O recado do mercado foi direto: não basta fechar o ano bem, é preciso entregar o trimestre certo.
🔍 Recorde no ano, tropeço no trimestre
No papel, os números impressionam. No detalhe, nem tanto. A Tenda registrou R$ 1,2 bilhão em vendas líquidas no 4T25, alta de 24% na comparação anual. O problema? Esse volume ficou 14% abaixo do que o Safra esperava.
E aí vem a pergunta que pesa no valuation: Foi fraqueza de demanda ou só erro de calendário?
🗓️ Dezembro cheio… tarde demais
Segundo o Safra, o principal vilão foi o timing dos lançamentos.
Nada menos que 36% do VGV do trimestre foi lançado apenas na última semana de dezembro.

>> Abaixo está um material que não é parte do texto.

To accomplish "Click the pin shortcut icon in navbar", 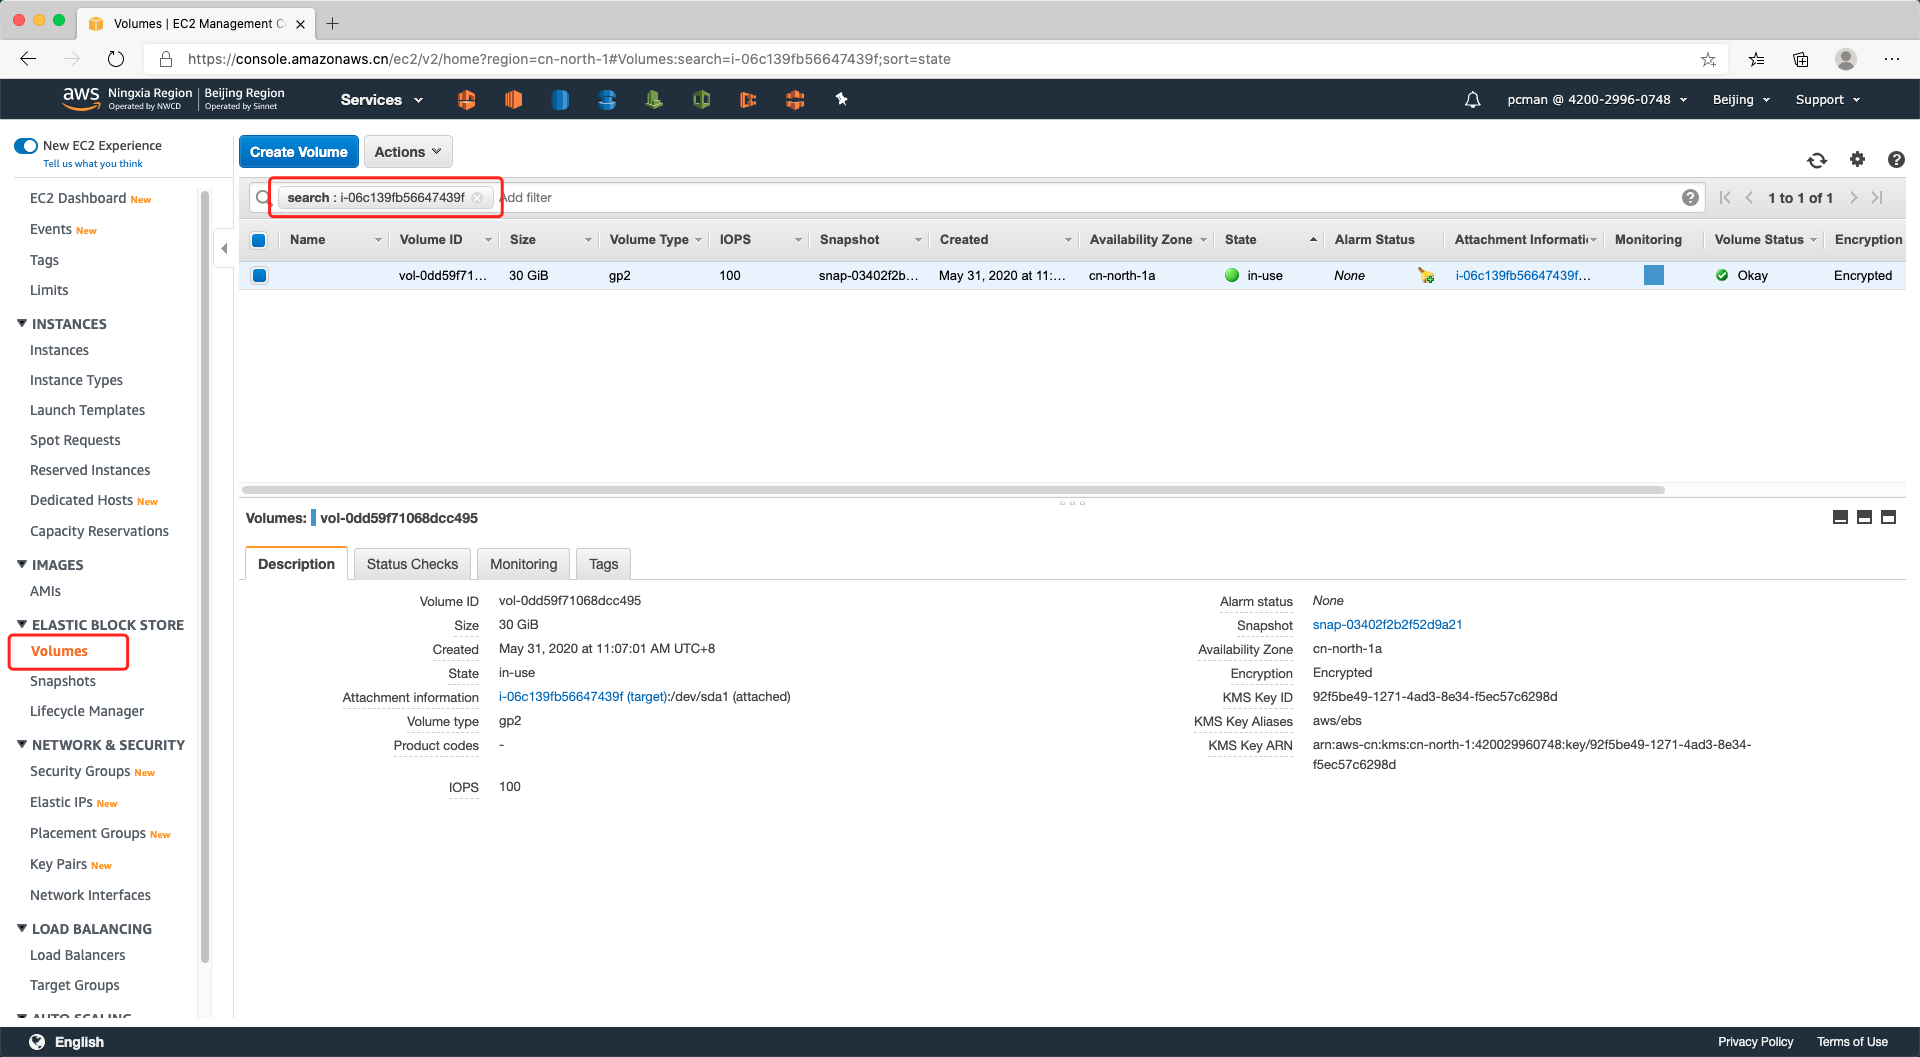I will pyautogui.click(x=841, y=99).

Traduzindo:
🕒 pouco tempo para vender
📉 VSO pressionado
O indicador de velocidade de vendas ficou em 24%, abaixo do projetado.Sem esses lançamentos tardios? O VSO subiria para 27%.
A própria companhia explica o atraso: licenças liberadas só nos últimos dias de 2025. Nada estrutural, mas suficiente para azedar a leitura do trimestre.
Lançou bem, mas menos do que o mercado queria
A Tenda colocou 15 empreendimentos no mercado no 4T25, somando R$ 1,8 bilhão em VGV.
✔️ Crescimento de 14% sobre o trimestre anterior
✔️ Alta de 11% na comparação anual
❌ Ainda assim, 11% abaixo das estimativas do Safra
E tem mais: quase todo o volume veio da marca Tenda.
🏗️ Alea ficou pequena no trimestre
A Alea, braço de casas industrializadas do grupo, teve participação quase simbólica: apenas R$ 69 milhões em VGV, contra R$ 1,7 bilhão da Tenda tradicional.
O motivo? Um projeto relevante, Canoas, de R$ 300 milhões em VGV, ficou para 2026.Mais um item que reforça a sensação de resultado certo no ano errado.
💰 Caixa ajuda, mas não encanta
No caixa, a Tenda transferiu R$ 960 milhões em recebíveis para bancos, movimento que sustenta liquidez e geração de caixa.
📉 Caiu na comparação trimestral
📈 Subiu 42% em relação ao ano anterior
Segundo o Safra, a queda sequencial tem explicação técnica: o trimestre anterior teve efeito pontual de incentivos estaduais. Nada alarmante, mas também nada transformador.
🧠 Então… por que o Safra segue otimista?
Aqui o tom muda. Para o Safra, o trimestre foi “levemente negativo”, muito mais por calendário do que por demanda. E o pano de fundo segue favorável.
🏠 Minha Casa, Minha Vida reforçado
📈 Teto de preços maior
👥 Público elegível ampliado
💸 Mais previsibilidade de vendas e margem
Resultado: o banco reiterou recomendação de compra (outperform).
🎯 Valuation fala mais alto
O Safra mantém preço-alvo de R$ 41, o que implica potencial de alta de 63% frente às cotações atuais.
E deixa o recado final: “A Tenda negocia a um múltiplo P/L de 5,1x para 2026, o mais baixo entre as construtoras de baixa renda.” Ou seja:
📉 O mercado puniu o trimestre
📊 O banco olha para o ciclo
A pergunta que fica é simples (e incômoda) quem está certo agora: o pregão ou o fundamento?